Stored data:

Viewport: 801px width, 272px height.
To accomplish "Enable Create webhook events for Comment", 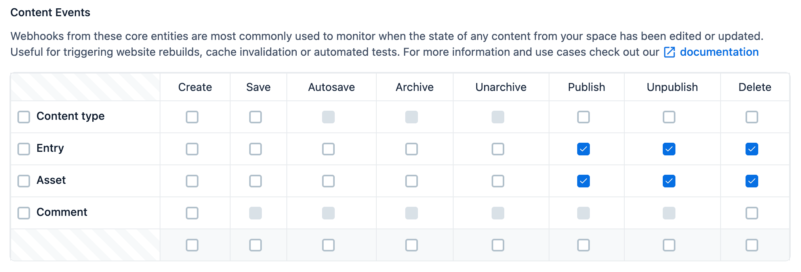I will pos(193,213).
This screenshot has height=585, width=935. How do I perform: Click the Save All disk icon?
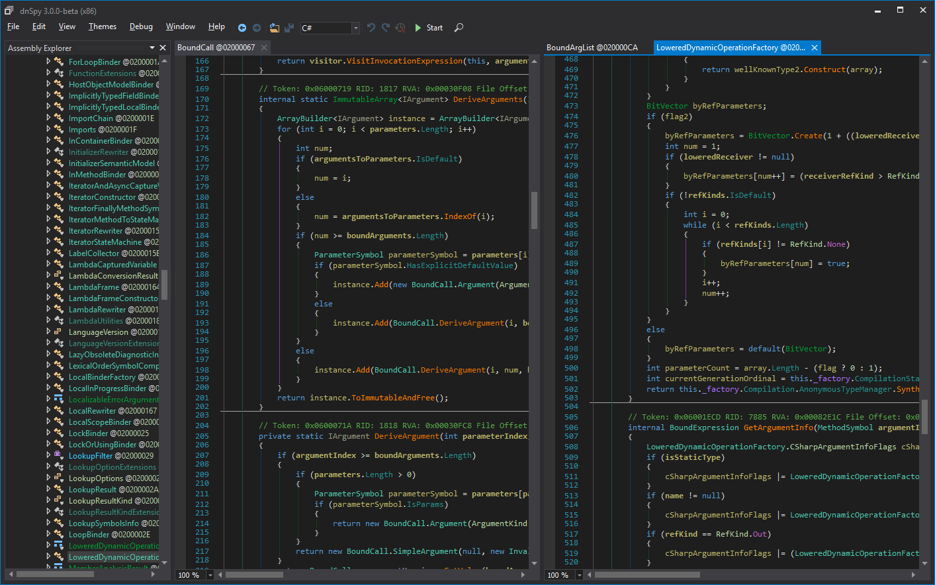(289, 28)
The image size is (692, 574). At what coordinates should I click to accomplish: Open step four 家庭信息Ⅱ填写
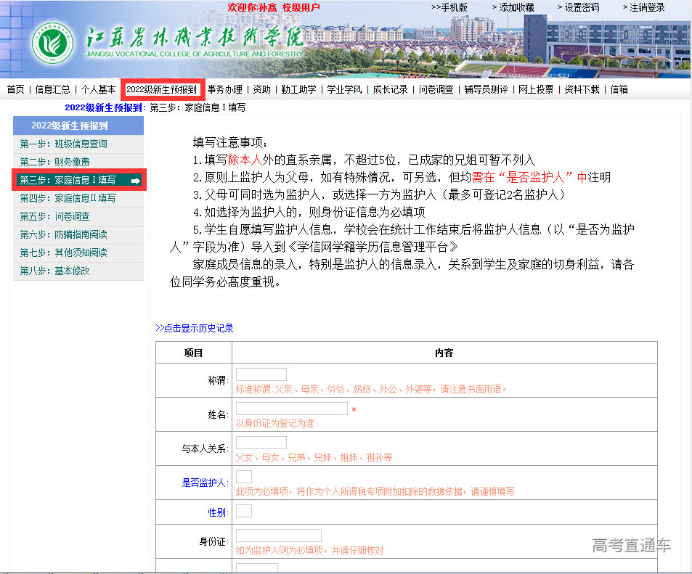(68, 198)
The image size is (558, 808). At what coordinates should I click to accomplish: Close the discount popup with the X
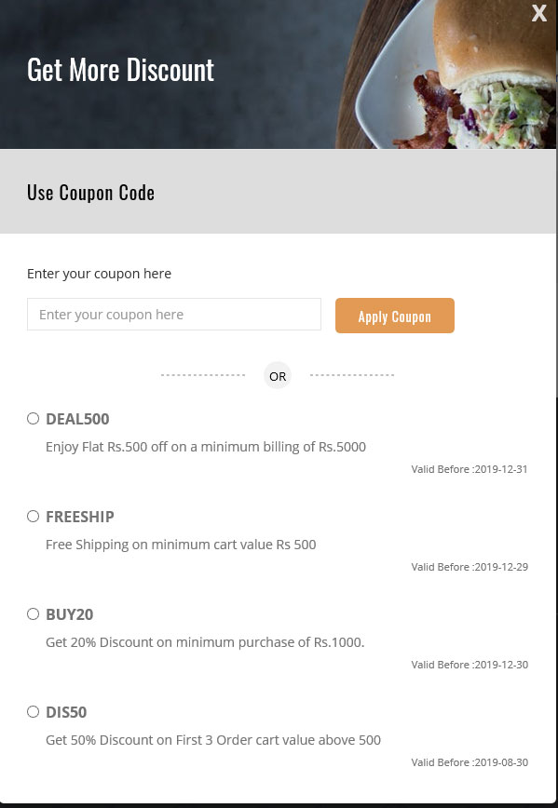tap(539, 13)
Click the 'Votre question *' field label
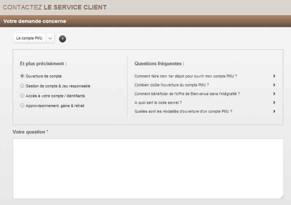The width and height of the screenshot is (291, 205). [30, 132]
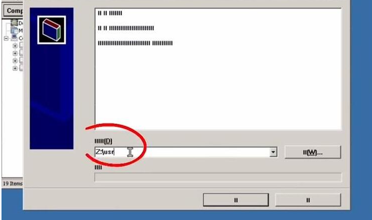Select the third drive icon under Computer
Viewport: 372px width, 220px height.
point(21,60)
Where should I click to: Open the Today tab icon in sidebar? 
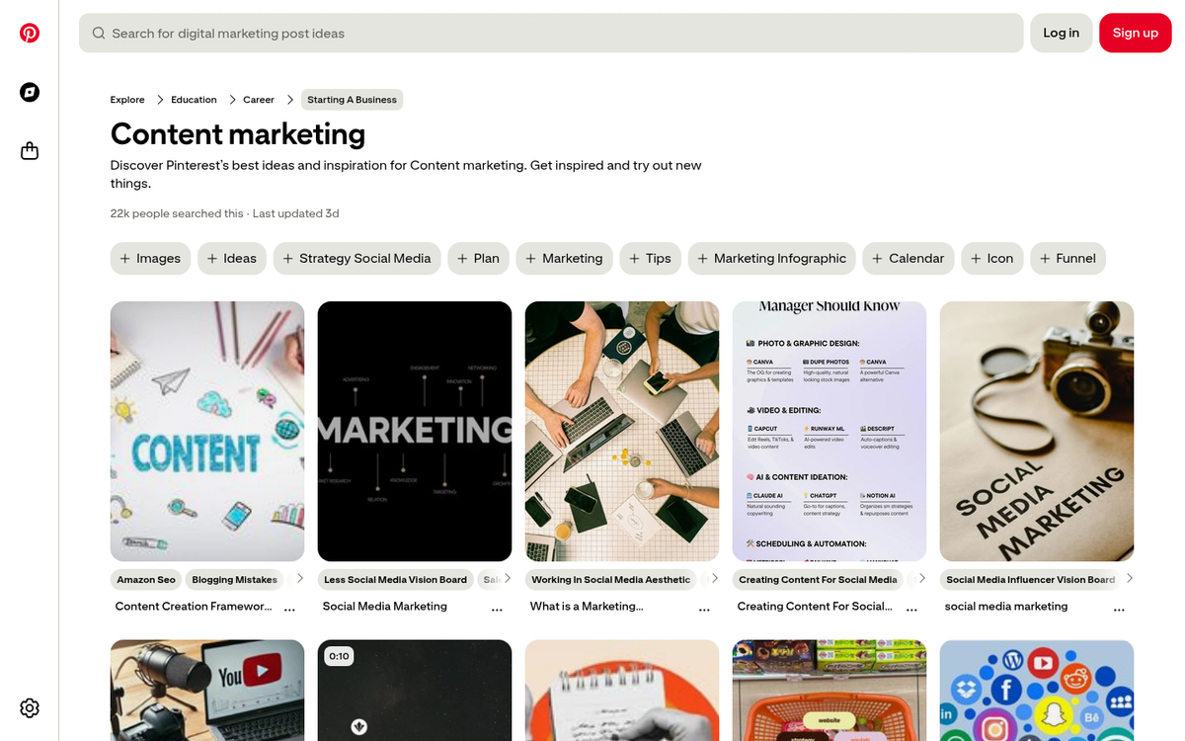point(29,92)
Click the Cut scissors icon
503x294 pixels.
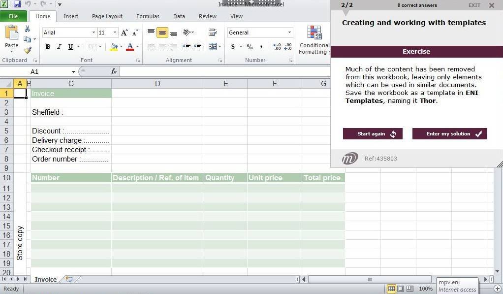[28, 29]
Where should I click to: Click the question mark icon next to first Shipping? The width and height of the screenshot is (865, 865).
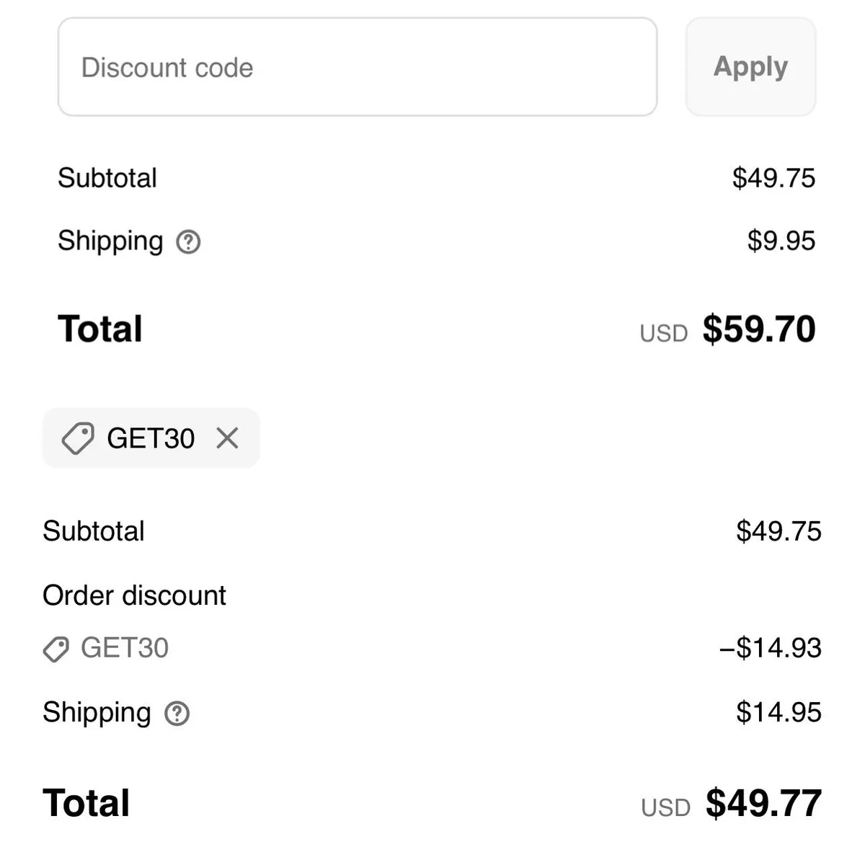pos(189,241)
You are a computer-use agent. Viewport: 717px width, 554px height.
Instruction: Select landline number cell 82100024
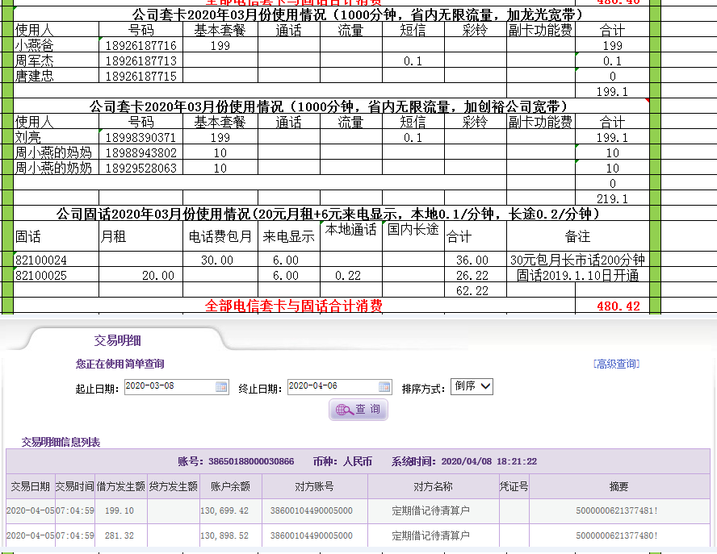56,260
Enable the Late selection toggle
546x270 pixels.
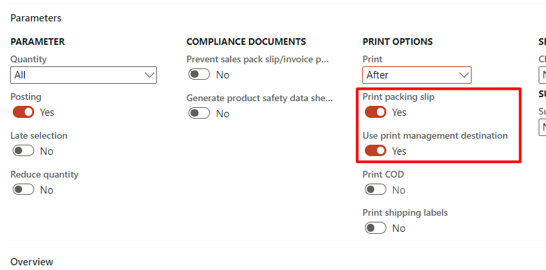point(23,151)
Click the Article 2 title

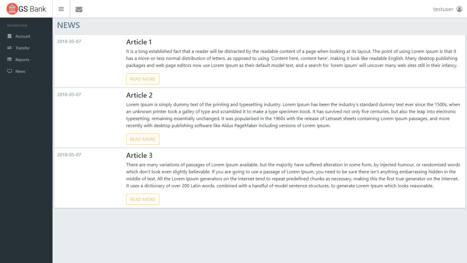point(139,95)
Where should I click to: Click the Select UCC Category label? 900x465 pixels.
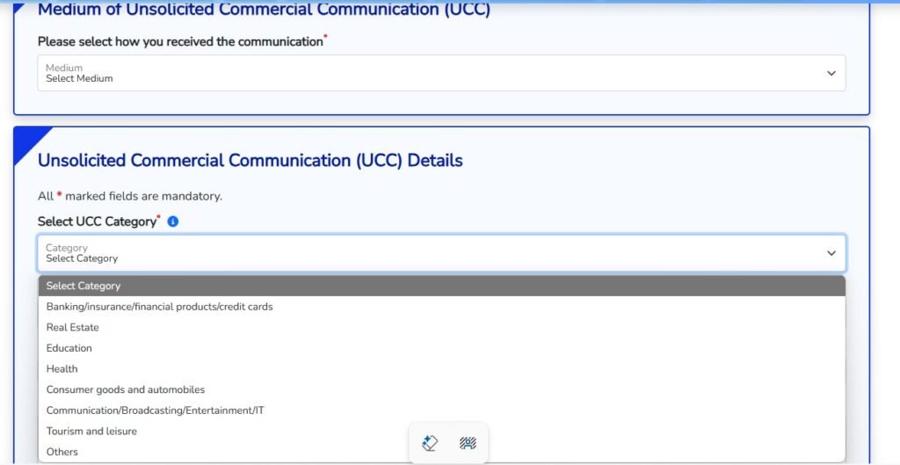pos(98,222)
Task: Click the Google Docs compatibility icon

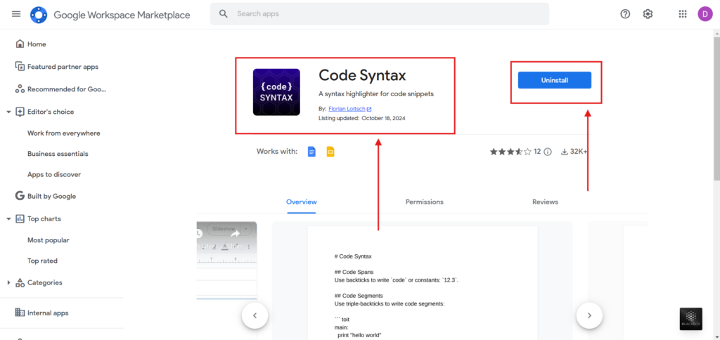Action: coord(312,152)
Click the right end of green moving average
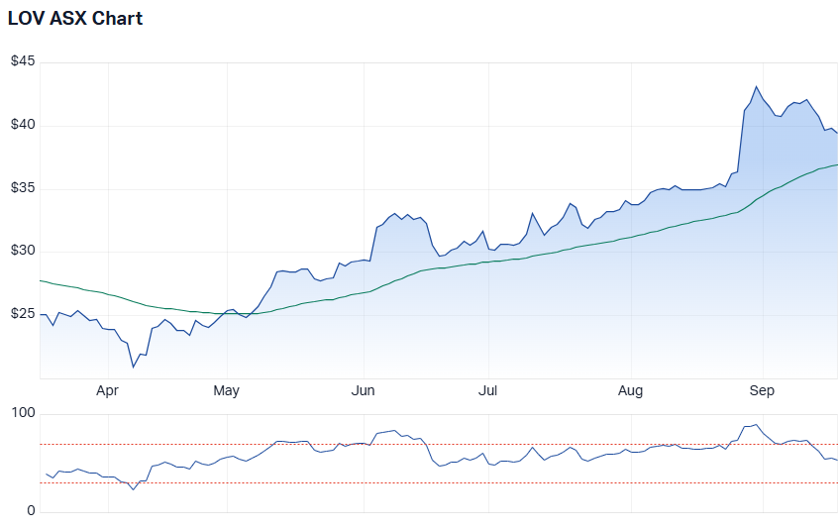Image resolution: width=838 pixels, height=529 pixels. [836, 164]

→ **Work instructions**: Only what runs from the line holding "Task: Click the" through the end of the entries above is to be given again, exactly, with every picture omitted.

→ **Task output**:
Task: Click the Google Docs compatibility icon

Action: coord(312,152)
Click the right end of green moving average
Image resolution: width=838 pixels, height=529 pixels. [836, 164]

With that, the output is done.